Go to any watch meet-up and you will see it within a few minutes. A Rolex Submariner worth five figures, sitting on a strip of rubber. An Audemars Piguet Royal Oak with its steel bracelet gone. A Cartier Santos wearing a strap Cartier never made. The watches are still as serious as ever. It is what holds them on the wrist that has changed.
Ten years ago, putting a rubber strap on an expensive watch was a niche thing, mostly for divers and people who liked to tinker. Now it is everywhere, and a lot of that comes down to younger collectors who buy these watches to wear them rather than lock them away. The reasons make sense once you think about it. The metal bracelet is lovely, but it is also the part that takes the most punishment. It gets scratched on desks and car doors. The links loosen and stretch over the years, so the bracelet starts to sag, and you have probably seen an older watch droop when someone holds it on its side. A worn bracelet also knocks money off the resale price, and we are talking about watches that can cost as much as a car. So a lot of owners take the bracelet off the day they buy the watch, put it away in perfect condition, and wear something cheaper that they do not mind scratching.
Then there is comfort.
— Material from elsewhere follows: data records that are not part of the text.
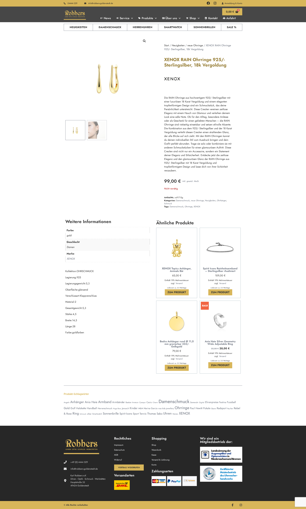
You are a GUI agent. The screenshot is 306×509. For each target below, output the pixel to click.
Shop (192, 18)
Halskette (81, 408)
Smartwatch (173, 27)
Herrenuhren (142, 27)
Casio (149, 402)
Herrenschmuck (105, 408)
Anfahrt (231, 18)
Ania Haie (91, 402)
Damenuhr (194, 402)
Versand (179, 283)
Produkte (147, 18)
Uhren (167, 413)
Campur (142, 402)
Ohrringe (188, 206)
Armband (104, 401)
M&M (140, 408)
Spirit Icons (126, 413)
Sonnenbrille (111, 413)
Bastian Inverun (132, 402)
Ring (76, 413)
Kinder (134, 408)
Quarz (213, 408)
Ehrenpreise (211, 402)
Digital (201, 402)
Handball (92, 408)
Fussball (231, 402)
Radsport (221, 408)
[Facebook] (208, 3)
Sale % (231, 27)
Rubber is light, it does not catch arm hair, and it handles the things that ruin a metal bracelet. Sweat, sunscreen, chlorine and saltwater all run off it instead of getting trapped. A dive watch is built to go hundreds of metres underwater, but most of them never leave the office. Put one on rubber and it is finally set up for the job it was made for. There is also the look of it. Changing the strap can completely change the feel of a watch. You can take a dressy steel sports model and turn it into something you would actually swim in, or tone down a flashy piece so it draws less attention, which in some places matters more than you might think.
So what makes a good rubber strap different from a cheap one? It mostly comes down to the material. The cheap straps you have seen for years are usually silicone or low-grade rubber. They feel soft in the shop, but they grab dust and lint, go sticky in the heat, start to smell, and lose their shape. The straps that watch people actually want are made from FKM rubber, short for fluoroelastomer. It is the same kind of material first made for seals in planes and cars, where you cannot afford for it to fail.
FKM is dense and does not soak anything up. It handles chemicals, sunlight and a huge range of temperatures, and it will not hold sweat or smells. Wear it every day and it keeps its shape and colour instead of going soft and faded. It feels like part of the watch, not like something off a pool toy. That is a big reason the better brands are happy to put a lifetime warranty on it.
But the material is only half of it. The other half is fit, and this is where most cheap straps fall apart. A watch case is not flat. The lugs curve, the gap between them is measured down to the millimetre, and the bottom of the case has its own shape. If a strap is just shoved between the lugs, you get a little gap where the rubber meets the steel, and it looks wrong. A good strap is made for one specific watch, so the end of the strap follows the exact curve of that case and the two look like one piece. Put a generic strap on a Submariner and something feels off. Put on one built for it and you notice the difference straight away.
That focus on getting the fit right for each model is how Helvetus has grown into one of the biggest names in this space, with more than 45,000 customers in just a few years. Instead of one strap that sort of fits everything, they build each FKM strap around a specific case. The straps are made to work with your watch’s original buckle and come off again whenever you want, so nothing you do is permanent. The range is huge. Along with their best-selling Rolex rubber straps, made for everything from the Submariner and Daytona to the GMT-Master II and Datejust, they do straps for Tudor, Omega, Panerai, IWC and even the Omega × Swatch MoonSwatch, the cheap plastic chronograph that did more than anything to get younger buyers into swapping straps.
Cartier is the one that surprises people. For years Cartier owners stuck to leather, and the Santos in particular, with its exposed screws and square case, is hard to fit with anything but the strap it came on. The Helvetus rubber straps for the Cartier Santos are cut to match that tricky shape, which is part of why Cartier has become one of their best sellers. They ship worldwide and reach just about anywhere a collector lives, from big cities to tiny islands and out-of-the-way territories. Shipping is free, there are no surprise customs charges to deal with, and every rubber strap is covered for life, which makes trying one feel pretty low-risk.
None of this means the bracelet is finished. Most people keep theirs, safe and unmarked, ready to put back on for a wedding or before they sell. That is really the whole idea. A good rubber strap is not a downgrade. It just gives you another way to wear an expensive watch, more often and more freely, without babying it, while the part that holds most of its value stays exactly as it left the factory. For people who actually use their watches, that is an easy call to make, and an easy one to undo if you ever change your mind.